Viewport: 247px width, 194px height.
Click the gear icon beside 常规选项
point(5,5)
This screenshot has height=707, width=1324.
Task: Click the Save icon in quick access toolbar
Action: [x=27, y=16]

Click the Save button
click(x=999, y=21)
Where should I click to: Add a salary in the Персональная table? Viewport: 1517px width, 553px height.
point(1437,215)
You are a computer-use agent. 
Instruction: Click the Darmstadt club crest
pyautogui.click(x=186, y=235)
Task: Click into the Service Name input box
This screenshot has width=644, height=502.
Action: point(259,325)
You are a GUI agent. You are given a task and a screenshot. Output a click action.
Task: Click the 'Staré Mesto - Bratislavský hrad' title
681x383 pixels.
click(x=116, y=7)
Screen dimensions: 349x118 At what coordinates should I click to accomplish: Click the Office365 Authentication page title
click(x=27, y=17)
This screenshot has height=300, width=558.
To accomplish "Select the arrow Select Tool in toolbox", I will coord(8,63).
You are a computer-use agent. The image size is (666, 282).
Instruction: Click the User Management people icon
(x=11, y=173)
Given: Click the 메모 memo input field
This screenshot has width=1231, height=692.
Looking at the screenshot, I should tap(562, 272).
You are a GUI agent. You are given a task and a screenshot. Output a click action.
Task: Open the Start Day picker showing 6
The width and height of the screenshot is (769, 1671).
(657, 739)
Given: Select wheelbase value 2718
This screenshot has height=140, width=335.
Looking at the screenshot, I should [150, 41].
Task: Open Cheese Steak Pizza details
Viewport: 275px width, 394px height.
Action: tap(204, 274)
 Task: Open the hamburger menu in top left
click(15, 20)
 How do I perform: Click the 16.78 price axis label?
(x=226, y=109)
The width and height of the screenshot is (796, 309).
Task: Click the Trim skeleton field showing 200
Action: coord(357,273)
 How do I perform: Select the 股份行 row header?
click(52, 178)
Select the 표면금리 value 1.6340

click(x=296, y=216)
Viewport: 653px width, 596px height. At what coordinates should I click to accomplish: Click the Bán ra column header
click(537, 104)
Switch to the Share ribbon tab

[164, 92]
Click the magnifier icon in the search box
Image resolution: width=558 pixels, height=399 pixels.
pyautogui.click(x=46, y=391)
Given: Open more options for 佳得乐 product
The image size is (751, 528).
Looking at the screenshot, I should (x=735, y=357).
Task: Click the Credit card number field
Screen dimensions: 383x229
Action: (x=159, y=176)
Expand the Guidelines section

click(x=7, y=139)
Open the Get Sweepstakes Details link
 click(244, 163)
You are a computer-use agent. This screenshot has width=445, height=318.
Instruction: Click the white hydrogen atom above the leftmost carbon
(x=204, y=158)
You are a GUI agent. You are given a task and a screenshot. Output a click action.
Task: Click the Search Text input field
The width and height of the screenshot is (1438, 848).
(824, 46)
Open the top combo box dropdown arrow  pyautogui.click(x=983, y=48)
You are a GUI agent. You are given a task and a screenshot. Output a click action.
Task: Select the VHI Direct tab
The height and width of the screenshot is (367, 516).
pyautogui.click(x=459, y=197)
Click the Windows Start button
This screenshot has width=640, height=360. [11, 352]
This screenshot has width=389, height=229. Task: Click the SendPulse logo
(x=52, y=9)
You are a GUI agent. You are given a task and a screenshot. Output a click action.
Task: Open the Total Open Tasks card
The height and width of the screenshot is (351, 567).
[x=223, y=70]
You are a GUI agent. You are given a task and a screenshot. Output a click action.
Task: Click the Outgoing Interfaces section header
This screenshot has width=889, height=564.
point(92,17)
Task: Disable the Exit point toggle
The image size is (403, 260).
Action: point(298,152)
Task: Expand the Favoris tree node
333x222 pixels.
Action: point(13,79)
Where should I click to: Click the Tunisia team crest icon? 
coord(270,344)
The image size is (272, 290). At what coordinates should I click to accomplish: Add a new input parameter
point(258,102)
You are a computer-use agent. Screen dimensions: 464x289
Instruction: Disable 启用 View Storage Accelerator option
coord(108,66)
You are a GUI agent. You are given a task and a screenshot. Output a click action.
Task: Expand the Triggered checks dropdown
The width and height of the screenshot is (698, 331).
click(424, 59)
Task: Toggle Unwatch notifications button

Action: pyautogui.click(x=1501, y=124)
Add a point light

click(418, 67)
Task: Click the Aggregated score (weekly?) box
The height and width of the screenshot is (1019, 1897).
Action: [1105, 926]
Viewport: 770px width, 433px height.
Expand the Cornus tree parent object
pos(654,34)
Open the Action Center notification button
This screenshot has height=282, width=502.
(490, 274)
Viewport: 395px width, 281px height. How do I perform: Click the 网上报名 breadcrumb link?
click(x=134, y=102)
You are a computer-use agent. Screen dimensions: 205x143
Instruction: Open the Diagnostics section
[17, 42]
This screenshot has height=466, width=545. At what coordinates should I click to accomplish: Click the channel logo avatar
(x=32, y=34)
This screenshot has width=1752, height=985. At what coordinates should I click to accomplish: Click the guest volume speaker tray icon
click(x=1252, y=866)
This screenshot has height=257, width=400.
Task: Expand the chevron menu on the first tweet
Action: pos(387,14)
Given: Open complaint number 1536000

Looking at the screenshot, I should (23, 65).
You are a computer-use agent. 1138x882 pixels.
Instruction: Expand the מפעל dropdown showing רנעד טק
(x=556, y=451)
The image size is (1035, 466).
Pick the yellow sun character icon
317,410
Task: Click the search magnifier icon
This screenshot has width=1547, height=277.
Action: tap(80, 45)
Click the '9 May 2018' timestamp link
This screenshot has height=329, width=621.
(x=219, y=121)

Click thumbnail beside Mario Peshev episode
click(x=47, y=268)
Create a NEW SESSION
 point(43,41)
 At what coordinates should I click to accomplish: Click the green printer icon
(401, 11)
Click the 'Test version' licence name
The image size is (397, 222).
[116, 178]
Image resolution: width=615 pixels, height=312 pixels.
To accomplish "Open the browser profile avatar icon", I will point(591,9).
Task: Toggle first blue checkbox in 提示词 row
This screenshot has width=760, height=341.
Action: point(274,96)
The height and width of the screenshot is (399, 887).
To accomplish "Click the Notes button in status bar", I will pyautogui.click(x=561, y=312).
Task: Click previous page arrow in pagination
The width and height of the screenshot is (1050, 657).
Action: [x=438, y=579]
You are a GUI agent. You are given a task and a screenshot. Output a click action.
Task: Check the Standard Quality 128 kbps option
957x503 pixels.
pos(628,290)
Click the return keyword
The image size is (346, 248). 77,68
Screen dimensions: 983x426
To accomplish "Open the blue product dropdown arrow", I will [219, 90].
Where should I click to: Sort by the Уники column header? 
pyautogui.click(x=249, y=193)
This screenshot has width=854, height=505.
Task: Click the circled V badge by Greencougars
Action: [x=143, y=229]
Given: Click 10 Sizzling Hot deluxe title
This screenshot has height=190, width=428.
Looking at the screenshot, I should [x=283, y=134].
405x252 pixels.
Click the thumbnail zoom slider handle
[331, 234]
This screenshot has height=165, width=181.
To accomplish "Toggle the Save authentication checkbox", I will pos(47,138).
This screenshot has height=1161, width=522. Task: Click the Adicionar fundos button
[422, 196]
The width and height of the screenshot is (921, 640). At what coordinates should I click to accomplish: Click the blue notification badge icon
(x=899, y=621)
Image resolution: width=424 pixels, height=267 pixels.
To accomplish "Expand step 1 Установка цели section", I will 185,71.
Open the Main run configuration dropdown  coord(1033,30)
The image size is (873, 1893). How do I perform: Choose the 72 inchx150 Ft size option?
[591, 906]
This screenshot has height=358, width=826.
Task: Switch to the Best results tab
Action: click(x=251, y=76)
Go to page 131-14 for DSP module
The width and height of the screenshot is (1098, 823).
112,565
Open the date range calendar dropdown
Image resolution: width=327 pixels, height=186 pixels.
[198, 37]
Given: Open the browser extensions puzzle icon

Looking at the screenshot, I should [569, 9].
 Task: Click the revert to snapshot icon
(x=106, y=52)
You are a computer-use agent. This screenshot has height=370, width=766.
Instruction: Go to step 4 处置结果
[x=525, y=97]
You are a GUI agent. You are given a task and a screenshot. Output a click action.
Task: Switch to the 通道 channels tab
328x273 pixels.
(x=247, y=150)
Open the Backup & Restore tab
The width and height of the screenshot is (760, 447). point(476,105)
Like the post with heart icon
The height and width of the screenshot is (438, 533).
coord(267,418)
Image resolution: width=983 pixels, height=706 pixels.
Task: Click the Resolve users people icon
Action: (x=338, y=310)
◇ ◇ ◇
In the part that opens with the line containing "Task: Click previous page arrow in pagination" and closes with the line containing "(x=247, y=150)", change every "GUI agent" to "interface agent", and return only those lines with nothing else altered.

Task: Click previous page arrow in pagination
The width and height of the screenshot is (1050, 657).
Action: [x=438, y=579]
You are a interface agent. You are given a task and a screenshot. Output a click action.
Task: Check the Standard Quality 128 kbps option
957x503 pixels.
pos(628,290)
Click the return keyword
The image size is (346, 248). 77,68
Screen dimensions: 983x426
To accomplish "Open the blue product dropdown arrow", I will [219, 90].
Where should I click to: Sort by the Уники column header? 
pyautogui.click(x=249, y=193)
This screenshot has width=854, height=505.
Task: Click the circled V badge by Greencougars
Action: [x=143, y=229]
Given: Click 10 Sizzling Hot deluxe title
This screenshot has height=190, width=428.
Looking at the screenshot, I should [x=283, y=134].
405x252 pixels.
Click the thumbnail zoom slider handle
[331, 234]
This screenshot has height=165, width=181.
To accomplish "Toggle the Save authentication checkbox", I will pos(47,138).
This screenshot has height=1161, width=522. Task: Click the Adicionar fundos button
[422, 196]
The width and height of the screenshot is (921, 640). At what coordinates should I click to accomplish: Click the blue notification badge icon
(x=899, y=621)
Image resolution: width=424 pixels, height=267 pixels.
To accomplish "Expand step 1 Установка цели section", I will 185,71.
Open the Main run configuration dropdown  coord(1033,30)
The image size is (873, 1893). How do I perform: Choose the 72 inchx150 Ft size option?
[591, 906]
This screenshot has height=358, width=826.
Task: Switch to the Best results tab
Action: click(x=251, y=76)
Go to page 131-14 for DSP module
The width and height of the screenshot is (1098, 823).
112,565
Open the date range calendar dropdown
Image resolution: width=327 pixels, height=186 pixels.
[198, 37]
Given: Open the browser extensions puzzle icon

Looking at the screenshot, I should [569, 9].
 Task: Click the revert to snapshot icon
(x=106, y=52)
You are a computer-use agent. This screenshot has height=370, width=766.
Instruction: Go to step 4 处置结果
[x=525, y=97]
You are a interface agent. You are given a task and a screenshot. Output a click action.
Task: Switch to the 通道 channels tab
328x273 pixels.
(x=247, y=150)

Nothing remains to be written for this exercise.